▶ **Given data**
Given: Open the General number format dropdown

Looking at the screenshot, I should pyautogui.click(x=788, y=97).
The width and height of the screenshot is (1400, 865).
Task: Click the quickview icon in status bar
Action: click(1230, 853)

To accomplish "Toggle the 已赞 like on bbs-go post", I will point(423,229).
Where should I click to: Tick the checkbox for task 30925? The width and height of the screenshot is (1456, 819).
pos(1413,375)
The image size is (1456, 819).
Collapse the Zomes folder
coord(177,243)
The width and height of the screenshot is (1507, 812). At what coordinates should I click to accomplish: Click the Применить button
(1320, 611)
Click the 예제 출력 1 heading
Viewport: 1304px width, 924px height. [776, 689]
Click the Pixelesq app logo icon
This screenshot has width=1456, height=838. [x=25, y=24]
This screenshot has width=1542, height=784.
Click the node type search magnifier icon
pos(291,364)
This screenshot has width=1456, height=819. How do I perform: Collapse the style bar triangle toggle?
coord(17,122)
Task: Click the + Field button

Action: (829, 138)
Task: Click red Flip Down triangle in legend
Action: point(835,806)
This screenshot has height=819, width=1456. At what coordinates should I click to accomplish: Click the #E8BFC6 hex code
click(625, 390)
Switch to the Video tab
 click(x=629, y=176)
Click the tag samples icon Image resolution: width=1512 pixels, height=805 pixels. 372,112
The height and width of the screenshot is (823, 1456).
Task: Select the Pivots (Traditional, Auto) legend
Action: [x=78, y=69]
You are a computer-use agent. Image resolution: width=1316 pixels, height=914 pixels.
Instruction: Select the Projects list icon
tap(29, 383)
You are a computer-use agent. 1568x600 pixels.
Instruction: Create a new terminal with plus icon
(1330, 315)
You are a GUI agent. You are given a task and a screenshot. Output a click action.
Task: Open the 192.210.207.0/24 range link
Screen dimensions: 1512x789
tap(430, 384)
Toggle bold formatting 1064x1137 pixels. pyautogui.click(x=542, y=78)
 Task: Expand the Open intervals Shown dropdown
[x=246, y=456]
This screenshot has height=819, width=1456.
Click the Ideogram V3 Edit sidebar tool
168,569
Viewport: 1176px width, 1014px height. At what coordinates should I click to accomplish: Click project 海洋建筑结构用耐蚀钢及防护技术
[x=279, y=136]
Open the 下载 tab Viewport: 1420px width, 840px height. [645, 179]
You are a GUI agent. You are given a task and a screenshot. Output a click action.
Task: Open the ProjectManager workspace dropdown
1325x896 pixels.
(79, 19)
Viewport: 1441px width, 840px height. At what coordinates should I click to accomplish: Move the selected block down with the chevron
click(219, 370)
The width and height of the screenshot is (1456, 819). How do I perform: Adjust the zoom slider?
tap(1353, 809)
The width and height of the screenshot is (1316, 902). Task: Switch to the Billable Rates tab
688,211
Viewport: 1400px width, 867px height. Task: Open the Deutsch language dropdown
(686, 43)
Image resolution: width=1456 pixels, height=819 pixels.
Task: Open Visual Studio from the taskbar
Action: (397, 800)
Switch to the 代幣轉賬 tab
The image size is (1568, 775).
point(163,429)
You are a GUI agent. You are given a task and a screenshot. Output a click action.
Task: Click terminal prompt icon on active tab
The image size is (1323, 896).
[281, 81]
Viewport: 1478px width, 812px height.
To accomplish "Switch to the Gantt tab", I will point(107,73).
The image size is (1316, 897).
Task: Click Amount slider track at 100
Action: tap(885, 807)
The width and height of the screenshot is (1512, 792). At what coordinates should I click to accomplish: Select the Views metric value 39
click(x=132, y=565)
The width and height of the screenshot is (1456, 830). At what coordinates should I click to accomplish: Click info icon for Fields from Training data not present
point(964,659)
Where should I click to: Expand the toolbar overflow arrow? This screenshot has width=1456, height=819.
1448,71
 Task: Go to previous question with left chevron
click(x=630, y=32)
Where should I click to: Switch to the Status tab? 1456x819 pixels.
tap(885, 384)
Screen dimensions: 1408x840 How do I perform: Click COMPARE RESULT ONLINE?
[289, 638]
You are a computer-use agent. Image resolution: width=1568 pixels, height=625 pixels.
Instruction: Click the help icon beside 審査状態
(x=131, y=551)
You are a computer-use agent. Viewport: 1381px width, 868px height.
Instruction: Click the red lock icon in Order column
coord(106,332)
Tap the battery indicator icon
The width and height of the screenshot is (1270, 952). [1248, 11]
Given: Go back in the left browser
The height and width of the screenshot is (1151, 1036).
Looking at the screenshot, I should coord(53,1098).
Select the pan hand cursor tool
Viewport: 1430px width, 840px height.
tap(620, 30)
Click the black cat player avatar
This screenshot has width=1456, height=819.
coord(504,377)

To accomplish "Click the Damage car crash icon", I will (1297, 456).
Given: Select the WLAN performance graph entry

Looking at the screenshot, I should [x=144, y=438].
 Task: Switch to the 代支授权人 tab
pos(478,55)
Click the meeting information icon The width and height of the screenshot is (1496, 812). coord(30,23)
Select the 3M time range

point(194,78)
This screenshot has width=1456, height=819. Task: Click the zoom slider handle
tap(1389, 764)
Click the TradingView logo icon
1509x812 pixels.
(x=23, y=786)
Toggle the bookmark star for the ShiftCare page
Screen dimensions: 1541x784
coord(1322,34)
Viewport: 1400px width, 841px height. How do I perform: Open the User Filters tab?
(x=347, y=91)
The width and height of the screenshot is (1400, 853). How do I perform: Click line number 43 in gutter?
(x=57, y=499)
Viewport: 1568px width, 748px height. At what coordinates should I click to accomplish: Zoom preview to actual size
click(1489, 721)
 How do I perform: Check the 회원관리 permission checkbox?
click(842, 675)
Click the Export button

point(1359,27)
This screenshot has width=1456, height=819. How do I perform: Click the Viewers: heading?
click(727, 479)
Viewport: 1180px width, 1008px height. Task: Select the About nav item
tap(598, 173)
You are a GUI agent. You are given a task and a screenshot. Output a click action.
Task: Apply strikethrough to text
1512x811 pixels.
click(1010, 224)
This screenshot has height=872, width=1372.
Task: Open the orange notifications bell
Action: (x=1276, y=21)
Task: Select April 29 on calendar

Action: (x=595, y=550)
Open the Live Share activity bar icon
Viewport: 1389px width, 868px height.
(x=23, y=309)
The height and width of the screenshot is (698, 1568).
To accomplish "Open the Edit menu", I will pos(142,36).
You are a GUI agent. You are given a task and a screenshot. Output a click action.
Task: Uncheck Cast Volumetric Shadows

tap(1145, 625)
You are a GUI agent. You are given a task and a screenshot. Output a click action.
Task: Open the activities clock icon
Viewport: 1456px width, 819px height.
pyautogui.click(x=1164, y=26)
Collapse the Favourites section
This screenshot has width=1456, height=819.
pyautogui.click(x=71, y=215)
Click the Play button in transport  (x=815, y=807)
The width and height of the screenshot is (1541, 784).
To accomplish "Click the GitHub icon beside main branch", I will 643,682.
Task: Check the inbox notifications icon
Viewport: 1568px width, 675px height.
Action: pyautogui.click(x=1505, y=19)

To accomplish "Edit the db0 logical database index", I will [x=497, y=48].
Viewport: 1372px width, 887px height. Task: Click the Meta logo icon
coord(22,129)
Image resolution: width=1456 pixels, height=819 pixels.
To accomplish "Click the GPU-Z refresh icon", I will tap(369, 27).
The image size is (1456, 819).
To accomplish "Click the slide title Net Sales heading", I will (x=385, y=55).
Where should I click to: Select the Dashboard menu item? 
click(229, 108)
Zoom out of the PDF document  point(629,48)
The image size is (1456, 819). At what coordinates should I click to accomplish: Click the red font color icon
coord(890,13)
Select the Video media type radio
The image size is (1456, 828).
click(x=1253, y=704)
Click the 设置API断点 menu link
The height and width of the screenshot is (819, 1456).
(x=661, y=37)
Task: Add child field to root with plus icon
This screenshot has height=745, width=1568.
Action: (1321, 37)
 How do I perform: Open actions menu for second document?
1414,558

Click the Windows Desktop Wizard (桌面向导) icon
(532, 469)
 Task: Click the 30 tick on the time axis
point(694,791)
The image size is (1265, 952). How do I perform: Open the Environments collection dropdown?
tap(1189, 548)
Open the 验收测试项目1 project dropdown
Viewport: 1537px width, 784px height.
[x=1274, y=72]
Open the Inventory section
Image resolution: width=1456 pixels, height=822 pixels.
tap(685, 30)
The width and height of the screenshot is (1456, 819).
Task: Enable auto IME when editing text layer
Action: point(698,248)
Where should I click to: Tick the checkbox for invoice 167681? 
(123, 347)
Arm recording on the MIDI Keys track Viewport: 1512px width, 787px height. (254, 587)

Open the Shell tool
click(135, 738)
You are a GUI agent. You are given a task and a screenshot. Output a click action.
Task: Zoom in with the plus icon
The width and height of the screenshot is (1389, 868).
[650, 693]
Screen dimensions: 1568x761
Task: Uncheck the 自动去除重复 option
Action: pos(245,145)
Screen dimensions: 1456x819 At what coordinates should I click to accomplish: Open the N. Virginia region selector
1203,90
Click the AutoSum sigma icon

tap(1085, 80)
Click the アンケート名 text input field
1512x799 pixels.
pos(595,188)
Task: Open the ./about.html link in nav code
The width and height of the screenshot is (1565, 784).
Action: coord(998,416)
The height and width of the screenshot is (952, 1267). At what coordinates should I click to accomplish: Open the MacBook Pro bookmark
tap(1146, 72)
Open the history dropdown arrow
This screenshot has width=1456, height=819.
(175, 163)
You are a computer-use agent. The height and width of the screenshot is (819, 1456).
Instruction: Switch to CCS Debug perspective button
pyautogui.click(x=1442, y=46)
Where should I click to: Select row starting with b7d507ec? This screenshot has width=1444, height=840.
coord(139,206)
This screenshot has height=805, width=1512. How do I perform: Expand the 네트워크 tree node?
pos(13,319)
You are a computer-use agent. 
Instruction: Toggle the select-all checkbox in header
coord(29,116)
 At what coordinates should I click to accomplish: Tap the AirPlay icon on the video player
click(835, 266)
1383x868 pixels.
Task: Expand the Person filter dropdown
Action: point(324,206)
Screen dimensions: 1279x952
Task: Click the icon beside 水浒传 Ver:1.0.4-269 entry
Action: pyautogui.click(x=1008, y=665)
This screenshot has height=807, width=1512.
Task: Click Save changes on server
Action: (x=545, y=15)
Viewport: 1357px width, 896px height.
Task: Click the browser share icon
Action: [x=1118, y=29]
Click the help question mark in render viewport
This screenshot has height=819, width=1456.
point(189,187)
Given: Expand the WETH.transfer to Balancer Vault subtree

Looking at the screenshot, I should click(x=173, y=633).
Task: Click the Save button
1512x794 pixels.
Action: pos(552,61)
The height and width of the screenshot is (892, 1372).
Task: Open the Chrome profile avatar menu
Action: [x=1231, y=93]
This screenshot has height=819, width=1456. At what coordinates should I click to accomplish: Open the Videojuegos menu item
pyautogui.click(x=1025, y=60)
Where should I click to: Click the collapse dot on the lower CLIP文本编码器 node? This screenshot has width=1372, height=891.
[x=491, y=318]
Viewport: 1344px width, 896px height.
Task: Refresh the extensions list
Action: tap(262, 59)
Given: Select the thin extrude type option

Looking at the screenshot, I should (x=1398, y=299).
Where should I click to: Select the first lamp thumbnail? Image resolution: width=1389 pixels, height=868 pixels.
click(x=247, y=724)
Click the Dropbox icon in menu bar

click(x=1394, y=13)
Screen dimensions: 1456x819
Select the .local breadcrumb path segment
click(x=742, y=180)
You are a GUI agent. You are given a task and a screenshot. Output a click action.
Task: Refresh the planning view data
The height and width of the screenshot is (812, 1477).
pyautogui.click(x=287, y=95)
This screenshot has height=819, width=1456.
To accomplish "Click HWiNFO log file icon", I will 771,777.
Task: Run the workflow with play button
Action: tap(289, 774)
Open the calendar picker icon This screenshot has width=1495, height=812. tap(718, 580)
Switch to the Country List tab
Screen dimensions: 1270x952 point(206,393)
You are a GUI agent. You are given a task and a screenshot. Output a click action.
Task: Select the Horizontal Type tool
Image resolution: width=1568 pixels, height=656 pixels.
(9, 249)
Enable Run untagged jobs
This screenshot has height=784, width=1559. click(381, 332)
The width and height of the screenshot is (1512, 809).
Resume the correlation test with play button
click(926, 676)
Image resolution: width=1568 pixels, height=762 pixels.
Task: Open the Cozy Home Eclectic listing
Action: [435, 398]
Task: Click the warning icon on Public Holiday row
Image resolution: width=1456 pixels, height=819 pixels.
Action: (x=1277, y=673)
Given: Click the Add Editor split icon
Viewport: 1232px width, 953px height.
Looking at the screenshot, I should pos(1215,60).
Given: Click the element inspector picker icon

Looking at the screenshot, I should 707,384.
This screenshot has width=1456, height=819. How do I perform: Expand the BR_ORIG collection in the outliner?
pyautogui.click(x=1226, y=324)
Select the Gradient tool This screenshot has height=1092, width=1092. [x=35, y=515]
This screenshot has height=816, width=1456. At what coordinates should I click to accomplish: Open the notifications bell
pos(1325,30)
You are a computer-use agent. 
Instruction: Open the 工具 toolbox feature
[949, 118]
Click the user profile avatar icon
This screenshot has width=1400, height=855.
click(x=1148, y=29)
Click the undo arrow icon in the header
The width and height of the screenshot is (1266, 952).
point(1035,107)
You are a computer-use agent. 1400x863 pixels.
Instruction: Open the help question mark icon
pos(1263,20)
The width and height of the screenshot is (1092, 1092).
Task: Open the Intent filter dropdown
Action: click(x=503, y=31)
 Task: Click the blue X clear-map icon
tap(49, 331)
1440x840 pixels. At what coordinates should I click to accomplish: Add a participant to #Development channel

▶ **What is needed**
Extract every line from the records above that contains the word "section".

▶ **Solution to this exercise**
Collapse the Favourites section
Open the Inventory section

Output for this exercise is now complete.